The refurbished Dell PowerEdge T640 16-Bay 2.5" is the SFF density configuration of Dell's 14th gen flagship tower: sixteen 2.5" hot-swap bays on the same dual-socket Cascade Lake platform as the 8-Bay 3.5" build, with the option to configure up to eight of those bays as NVMe.

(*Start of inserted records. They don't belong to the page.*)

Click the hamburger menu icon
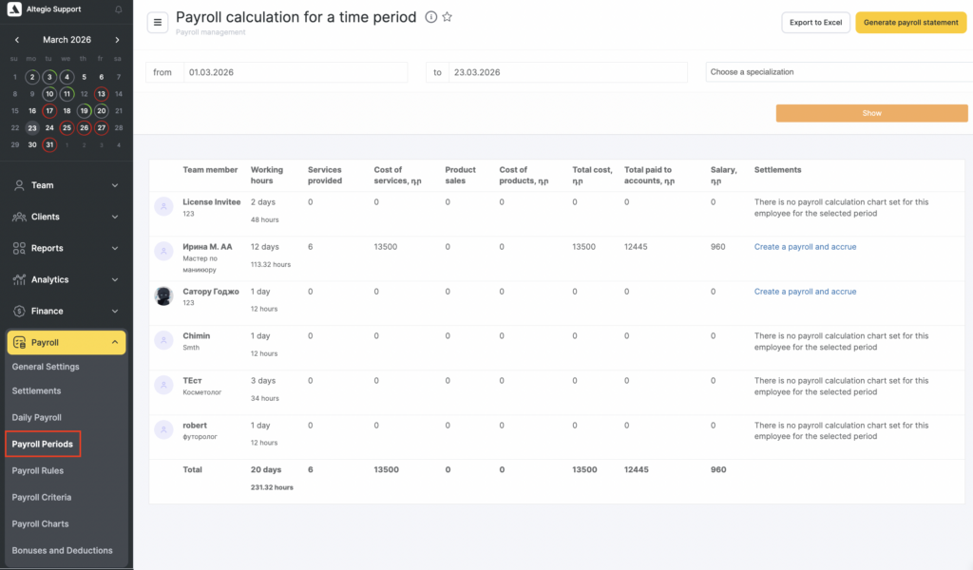The width and height of the screenshot is (973, 570). pyautogui.click(x=158, y=22)
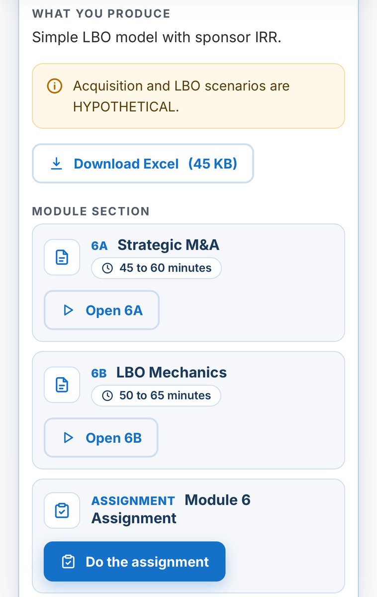Click the download arrow icon

click(57, 164)
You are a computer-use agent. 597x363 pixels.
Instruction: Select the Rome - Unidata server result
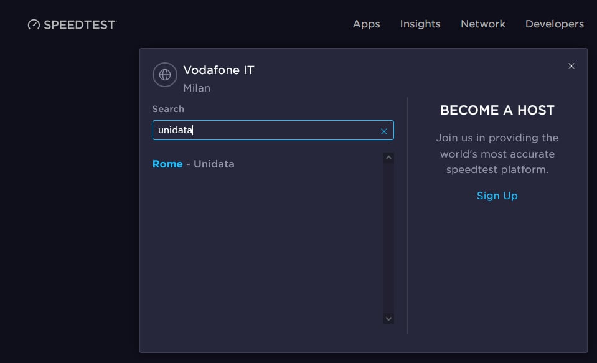click(194, 164)
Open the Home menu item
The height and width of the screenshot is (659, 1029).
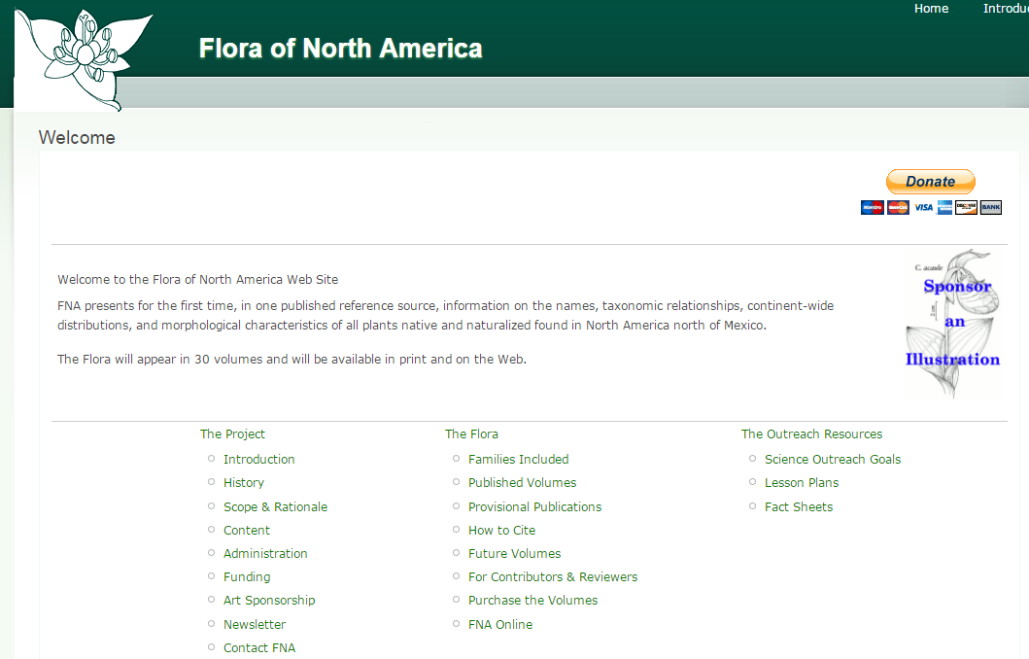click(x=931, y=9)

This is the variant we reach for when a deployment needs flagship tower compute paired with SFF storage density, IOPS-leaning workloads such as transactional databases, dense VM hosting, and VDI, or NVMe storage in a tower form factor.

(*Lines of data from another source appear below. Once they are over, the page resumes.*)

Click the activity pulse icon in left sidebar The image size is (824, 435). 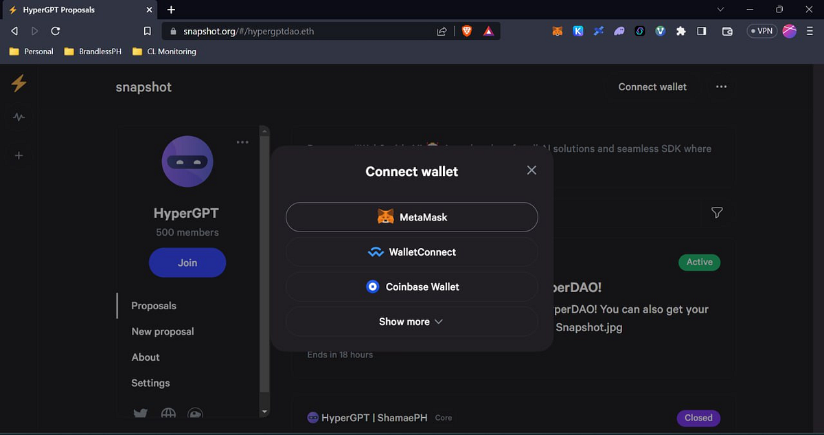(19, 117)
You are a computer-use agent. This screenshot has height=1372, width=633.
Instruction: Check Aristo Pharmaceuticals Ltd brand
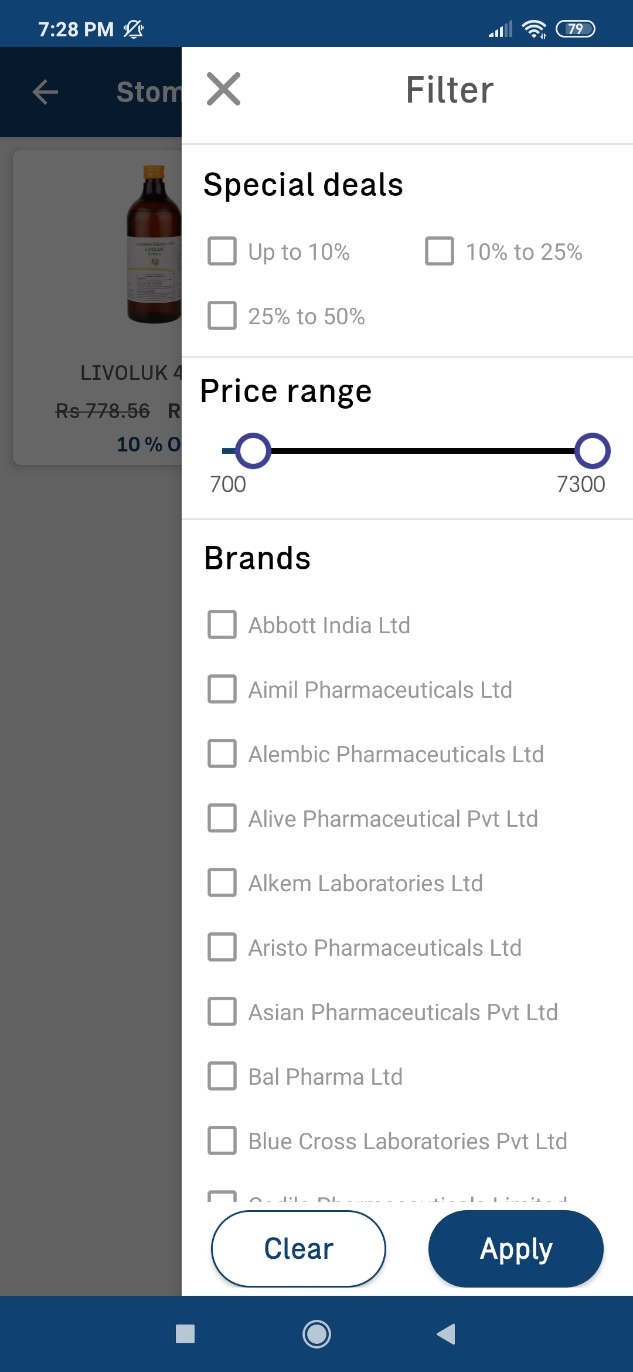click(x=222, y=947)
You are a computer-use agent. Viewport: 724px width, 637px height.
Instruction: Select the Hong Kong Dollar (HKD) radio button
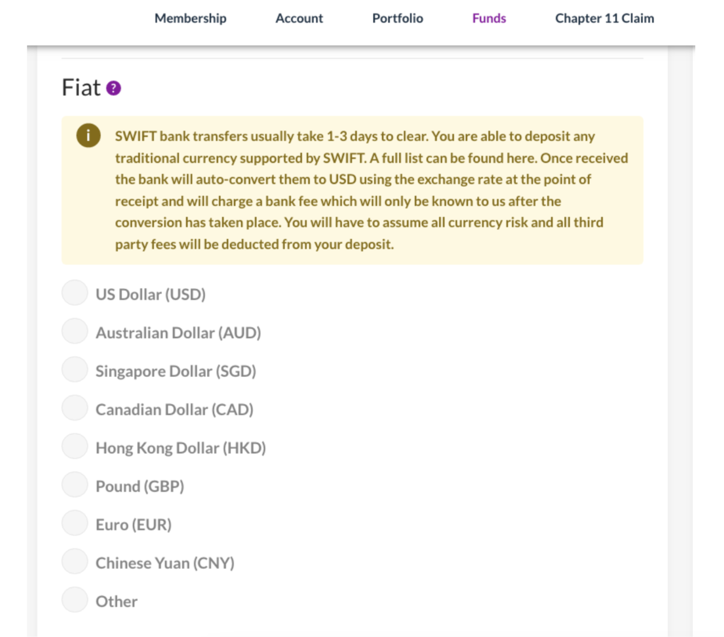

We deploy this most often as serious branch-office virtualization hosts running 50-plus VMs with SFF storage tiers, tower-deployed transactional database servers (SQL, Oracle, PostgreSQL with multi-TB working sets), modest VDI deployments (40 to 80 desktops with NVMe boot tiers), tower hyperconverged nodes running Storage Spaces Direct or modest Ceph clusters, and persistent-memory-aware workloads that combine NVDIMM-N with NVMe storage tiers. The platform underneath is the full 14th gen flagship: 24 symmetric DIMM slots, a 3 TB memory ceiling, eight PCIe Gen3 slots, iDRAC9, and NVDIMM-N persistent memory.

To configure a build, call 1-800-778-1545 or use the quote form on this page and we will respond within 24 hours. Every refurbished T640 ships after a 12+ hour burn-in covering every memory channel, every PCIe slot, and every drive bay, backed by our standard 180-day warranty with 1-Year, 2-Year, and 3-Year Premium options available. Volume pricing applies at 5 units and above.

When 16 SFF Bays Is the Right Choice

The choice between the two T640 chassis is a storage-profile and GPU-envelope decision, not a tier decision: both carry the identical flagship platform. The 16-Bay 2.5" is the right pick when IOPS, drive count, or NVMe support matter more than raw capacity per dollar. Against the Dell PowerEdge T640 8-Bay 3.5" tower, this variant trades bulk LFF capacity for sixteen SFF bays and one capability the 8-Bay does not have at all: optional NVMe.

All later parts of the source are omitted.